- _DIRECTION A_:
Edit the records from the line containing "The height and" down to the end of the records, changing "message" to "notification" and keeping everything else the same. Give back only those lines, and leave the pictures out.

━━ SELECTED TEXT ━━

题目描述

You are studying a swarm of $N$ fireflies. Each firefly is moving in a straight line at a constant speed. You are standing at the center of the universe, at position $(0, 0, 0)$. Each firefly has the same mass, and you want to know how close the center of the swarm will get to your location (the origin).

You know the position and velocity of each firefly at $t = 0$, and are only interested in $t \geq 0$. The fireflies have constant velocity, and may pass freely through all of space, including each other and you. Let $M(t)$ be the location of the center of mass of the $N$ fireflies at time $t$. Let $d(t)$ be the distance between your position and $M(t)$ at time $t$. Find the minimum value of $d(t)$, $d_{\text{min}}$, and the earliest time when $d(t) = d_{\text{min}}$, $t_{\text{min}}$.

输入格式

The first line of input contains a single integer $T$, the number of test cases. Each test case starts with a line that contains an integer $N$, the number of fireflies, followed by $N$ lines of the form

$x\ y\ z\ v_x\ v_y\ v_z$

Each of these lines describes one firefly: $(x, y, z)$ is its initial position at time $t = 0$, and $(v_x, v_y, v_z)$ is its velocity.

输出格式

For each test case, output

Case #$X$: $d_{\text{min}}$ $t_{\text{min}}$

where $X$ is the test case number, starting from 1. Any answer with absolute or relative error of at most $10^{-5}$ will be accepted.

3
3
3 0 -4 0 0 3
-3 -2 -1 3 0 0
-3 -1 2 0 3 0
3
-5 0 0 1 0 0
-7 0 0 1 0 0
-6 3 0 1 0 0
4
1 2 3 1 2 3
3 2 1 3 2 1
1 0 0 0 0 -1
0 10 0 0 -10 -1

Case #1: 0.00000000 1.00000000
Case #2: 1.00000000 6.00000000
Case #3: 3.36340601 1.00000000

提示

Notes

Given $N$ points $(x_i, y_i, z_i)$, their center of the mass is the point $(x_c, y_c, z_c)$, where:

• $x_c = (x_1 + x_2 + \ldots + x_N) / N$
• $y_c = (y_1 + y_2 + \ldots + y_N) / N$
• $z_c = (z_1 + z_2 + \ldots + z_N) / N$

Limits

• All the numbers in the input will be integers.
• $1 \leq T \leq 100$
• The values of $x$, $y$, $z$, $v_x$, $v_y$, and $v_z$ will be between $-5000$ and $5000$, inclusive.

Small dataset(10 Pts)

• $3 \leq N \leq 10$

Large dataset(17 Pts)

• $3 \leq N \leq 500$

━━━
━━ RECORDS TO USE ━━

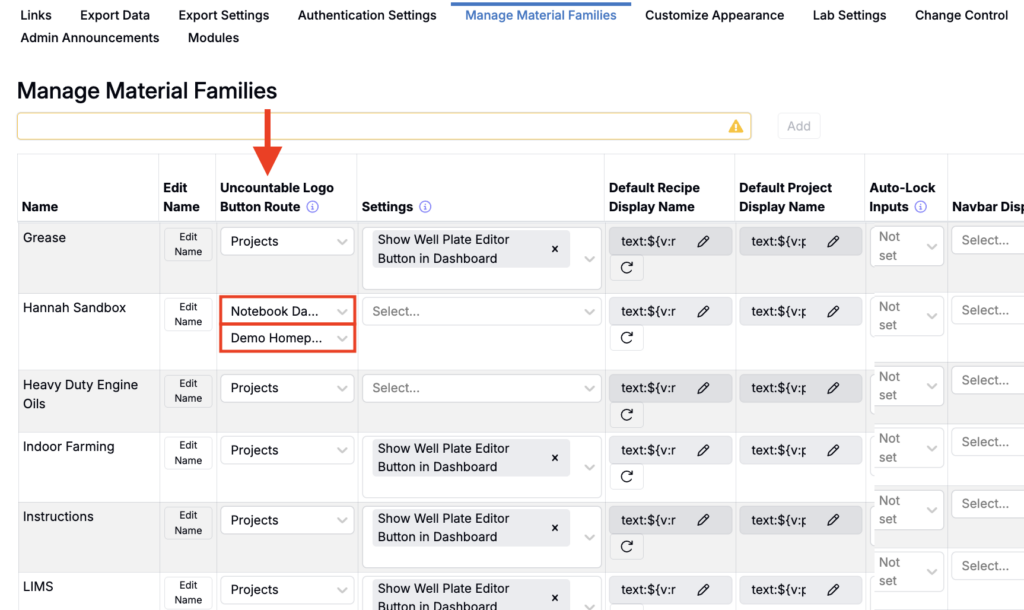
Task: Click info icon next to Settings header
Action: pos(425,207)
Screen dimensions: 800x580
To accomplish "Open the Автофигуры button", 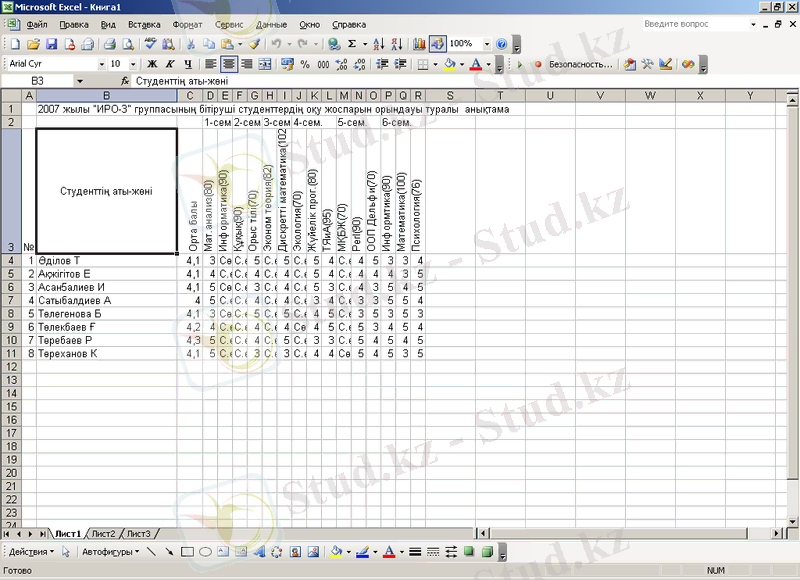I will [110, 551].
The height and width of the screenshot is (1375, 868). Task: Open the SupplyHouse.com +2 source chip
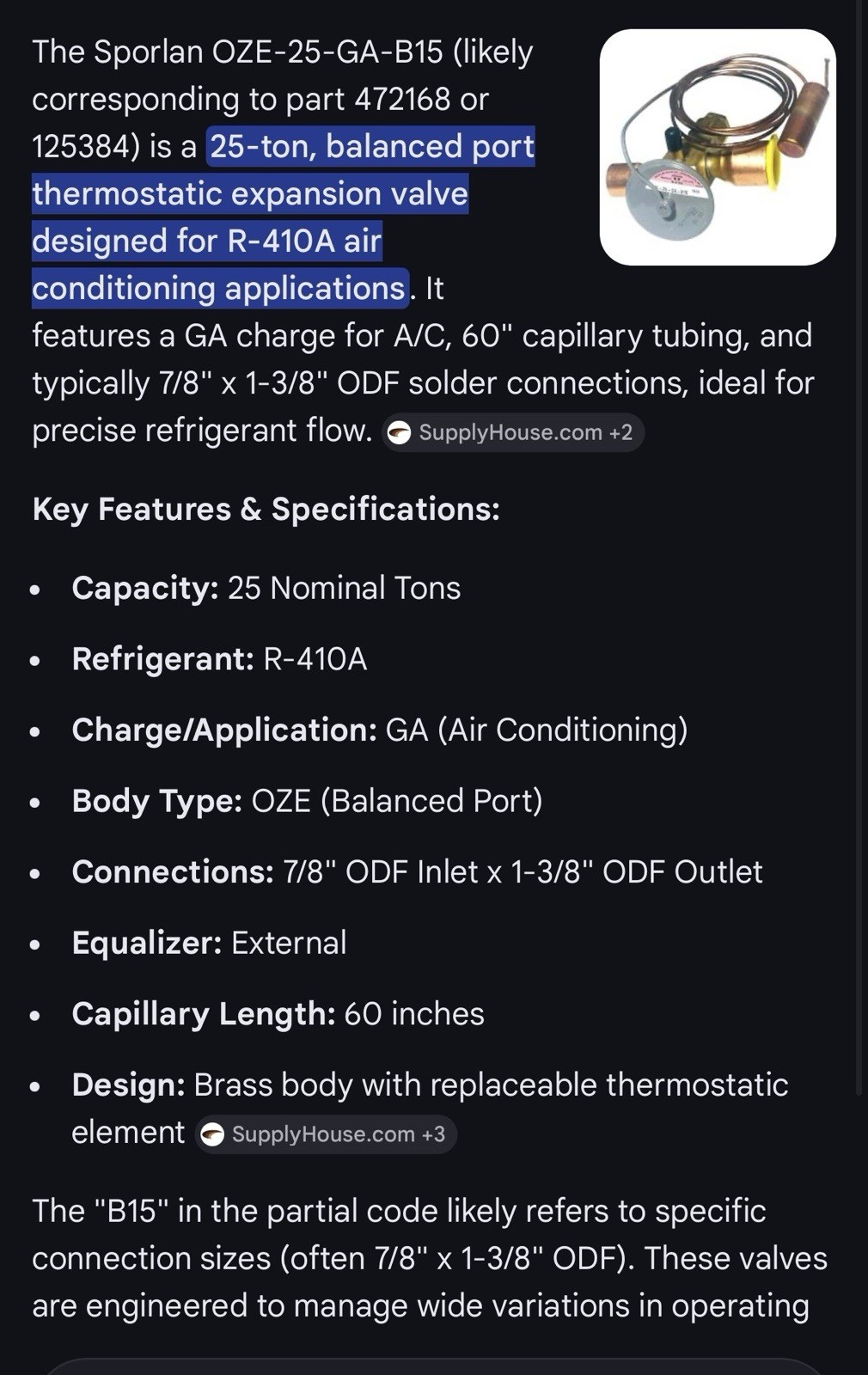point(512,432)
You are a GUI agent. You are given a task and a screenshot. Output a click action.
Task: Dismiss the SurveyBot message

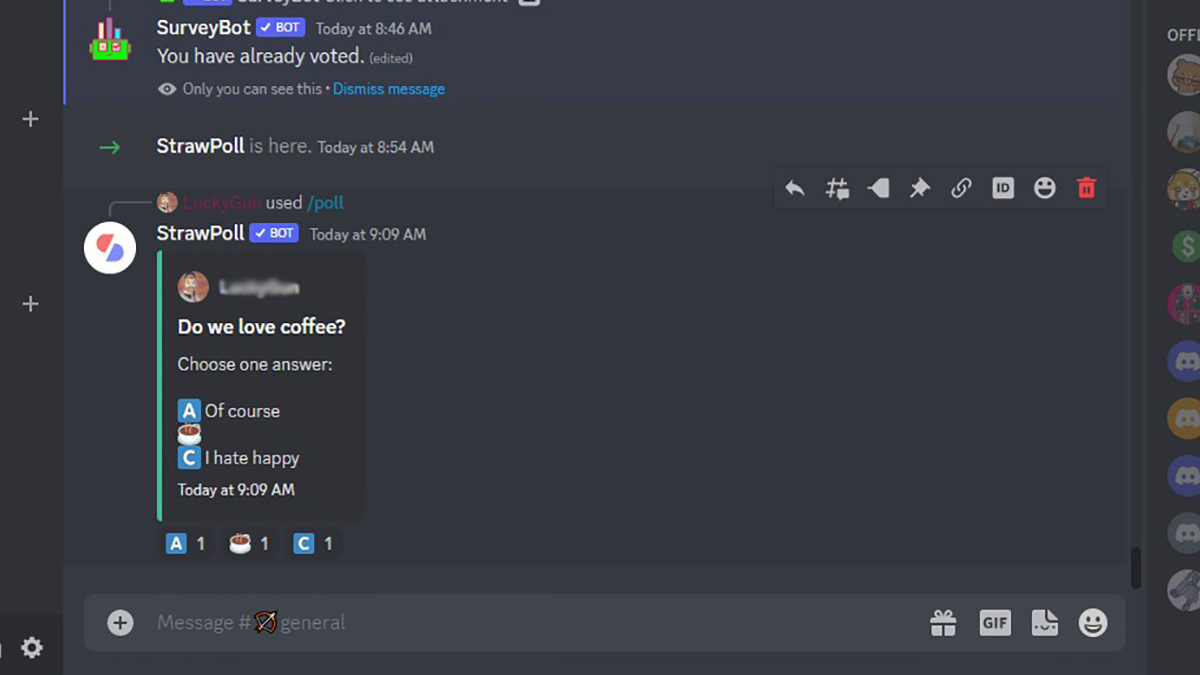pos(389,89)

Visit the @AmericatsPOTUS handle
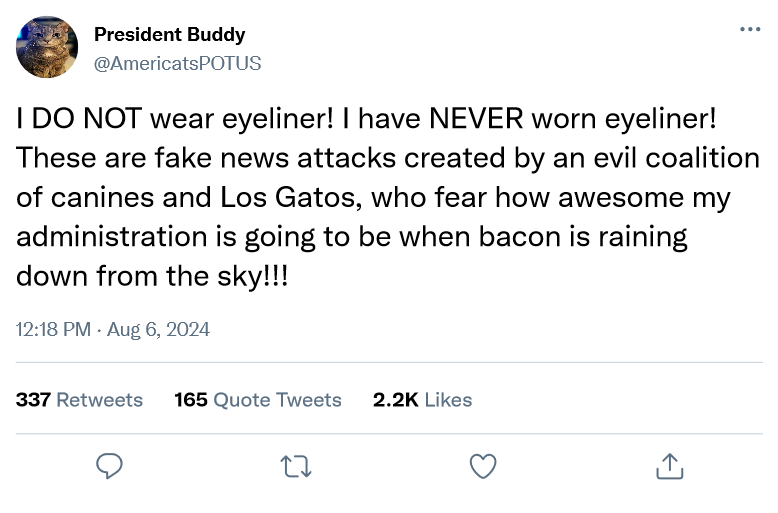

━━━

- _DIRECTION B_:
Answer these questions about the firefly swarm problem:
(i) At what position are you standing?
(ii) How many points is the large dataset worth?
(iii) What is the largest allowed value of $T$?

- _OUTPUT A_:
The height and width of the screenshot is (1375, 868). Task: Open the SupplyHouse.com +2 source chip
point(512,432)
You are a GUI agent. You are given a task and a screenshot. Output a click action.
Task: Dismiss the SurveyBot notification

pos(389,89)

Visit the @AmericatsPOTUS handle

- _OUTPUT B_:
(i) At the center of the universe, position $(0, 0, 0)$
(ii) 17 points
(iii) 100